Ah, that makes sense, then.
This is an interesting point, and I think there's something to it. But I also tentatively think that the distinction might be less sharp than you suggest. (The following is again just quick thoughts.)
Firstly, it seems to me that we should currently have a lot of uncertainties about what would be better for animals. And it also seems that, in any case, much of the public probably is uncertain about a lot of relevant things (even if sufficient evidence to resolve those uncertainties does exist somewhere).
There are indeed some relatively obvious low-hanging fruit, but my guess would be that, for all the really big changes (e.g., phasing out factory farming, improving conditions for wild animals), it would be hard to say for sure what would be net-positive. For example, perhaps factory farmed animals have net positive lives, or could have net positive lives given some changes in conditions, in which case developing clean meat, increasing rates of veganism, etc. could be net negative (from a non-suffering-focused perspective), as it removes wellbeing from the world.
Of course, even if facing such uncertainties, expected value reasoning might strongly support one course of action. Relatedly, in reality, I'm quite strongly in favour of phasing out factory farming, and I'm personally a vegetarian-going-on-vegan. But I do think there's room for some uncertainty there. And even if there are already arguments and evidence that should resolve that uncertainty for people, it's possible that those arguments and bits of evidence would be more complex or less convincing than something like "In 2045, people/experts/some metric will be really really sure that animals would've been better off if we'd done X than if we'd done Y." (But that's just a hypothesis; I don't know how convincing people would find such judgements-from-the-future.)

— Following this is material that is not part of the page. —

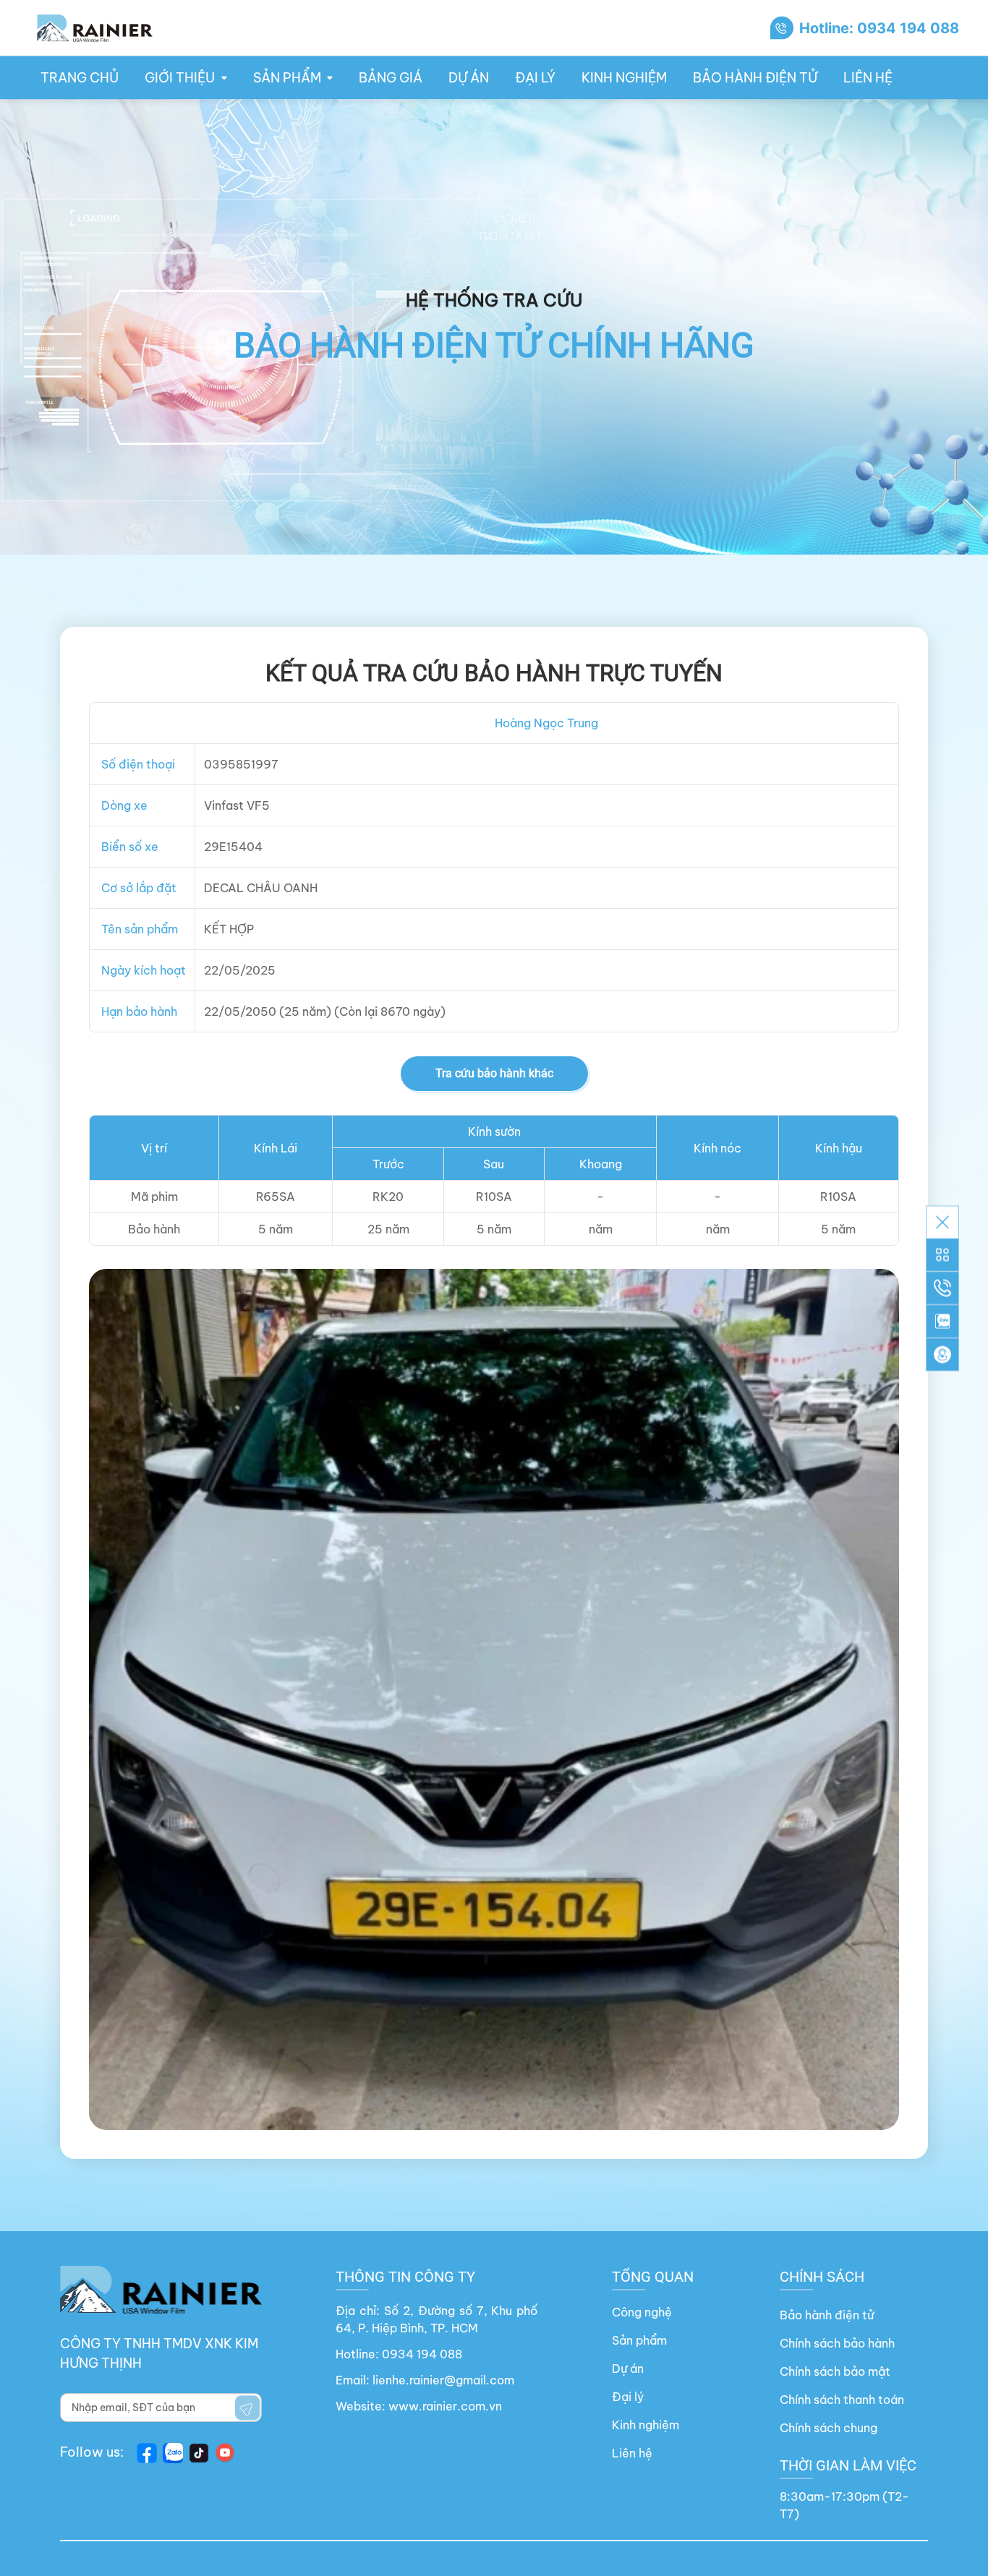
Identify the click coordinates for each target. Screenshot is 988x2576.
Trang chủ (80, 77)
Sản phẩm (639, 2340)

Secondly, it seems that there are several key things where it's quite clear what policies would be better for future moral agents, and the bottleneck is just the lack of political will to do it. (Or at least, where what would be better is about as clear as it is for many animal-related things.) E.g., reducing emissions; doing more technical AI safety research; more pandemic preparedness (i.e., I would've said that last year; maybe now things are more where they should be). Perhaps the reason is that these policies relate to issues where future moral agents won't "be able to decide for themselves what to do", or at least where it'd be much harder for them to do X than it is for us to do X.